Last week, Congress voted to repeal the ban on exporting U.S. crude oil in an energy policy shift.
The ban on exporting oil originated in the 1970s when the Arab oil embargo raised gasoline prices and caused inflation. The US had adopted domestic price controls to fight the inflation, and crude restrictions were necessary to make those price controls effective.
However, after two weeks of heavy debate among congressional leaders, Congress finally passed the $1.1 trillion government spending bill that included a measure to remove the 40-year-old ban.
Lifting the ban was “particularly important at a time when our industry is experiencing a period of extreme volatility and uncertainty,” said Ryan Lance, chairman and CEO of ConocoPhillips.
The nation’s economy and oil industry are very different from the 1970s. Earlier this year, domestic oil prices dropped under $40 due to the shale oil buildup (a buildup caused the ban). With the ban removed, the oil industry can put shale out in the market, bring the crude benchmark back up, and earn additional capital which can be used for production, exploration, and investments. This in turn will lead to more supply chain jobs in the sector. Lifting the ban also adds to U.S. oil security and strengthens crude trade relationships with Europe and Asia.

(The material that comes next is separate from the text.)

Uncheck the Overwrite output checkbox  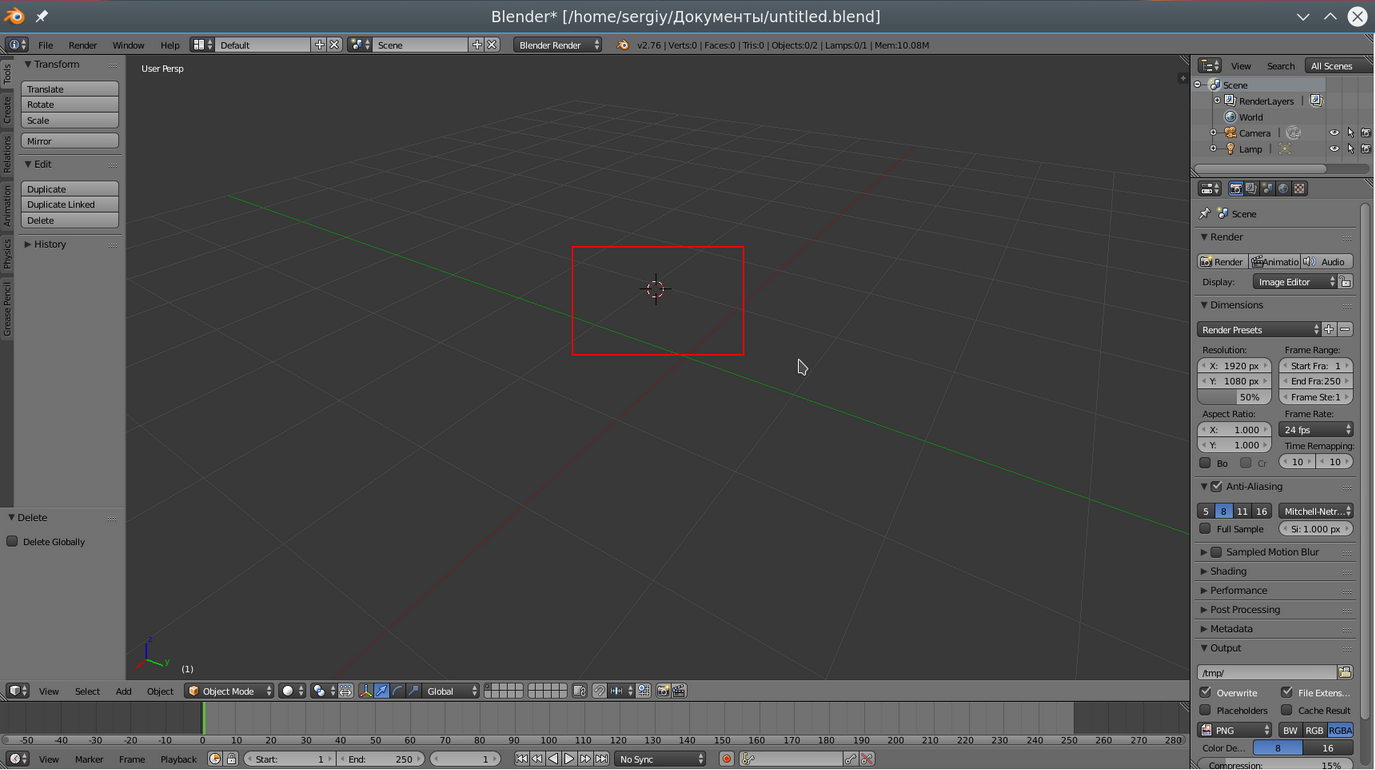pyautogui.click(x=1206, y=692)
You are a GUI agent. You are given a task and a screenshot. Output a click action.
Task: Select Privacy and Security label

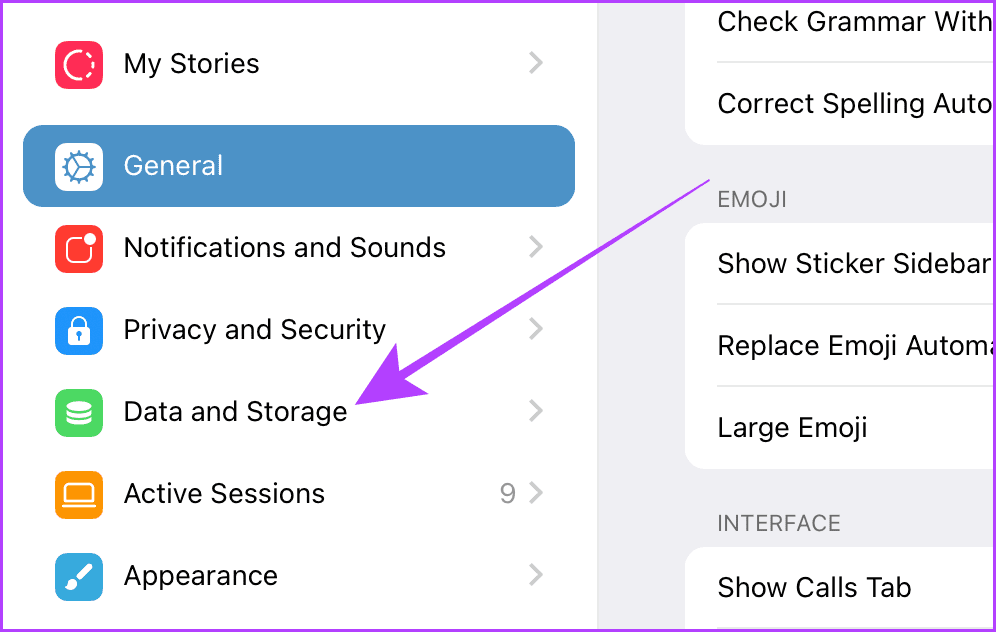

In order for the bill to pass, compromises were made to address concerns from opponents. Democrats in the Senate had secured some protections for independent refiners, allowing them to deduct transportation costs for gasoline and other fuels they make to counterbalance the rise in domestic crude prices.
The bill also includes measures that will boost development of renewable energy such as renewable power tax credits, parks conservation funding paid for with oil revenues and the elimination of measures aimed at undoing Obama’s clean power rules on power plants. House Democratic leader Nancy Pelosi said the environmental damage from exporting oil would be offset by ten times.
Democrats may not have been able to get a better deal even if they controlled both chambers of Congress, according to (D)- Senator Martin Heinrich of New Mexico.
Significant U.S. export shipments will not be any time soon, due to the global surplus in oil supplies. Still, crude producers will have the increased flexibility they coveted.
“Now that we have leveled the playing field, the United States finally has an opportunity to compete and realize our nation’s full potential as a global energy superpower,” said George Baker, head of Producers for American Crude Oil Exports.
The legislation will now go to President Barack Obama, who is expected to sign it into law.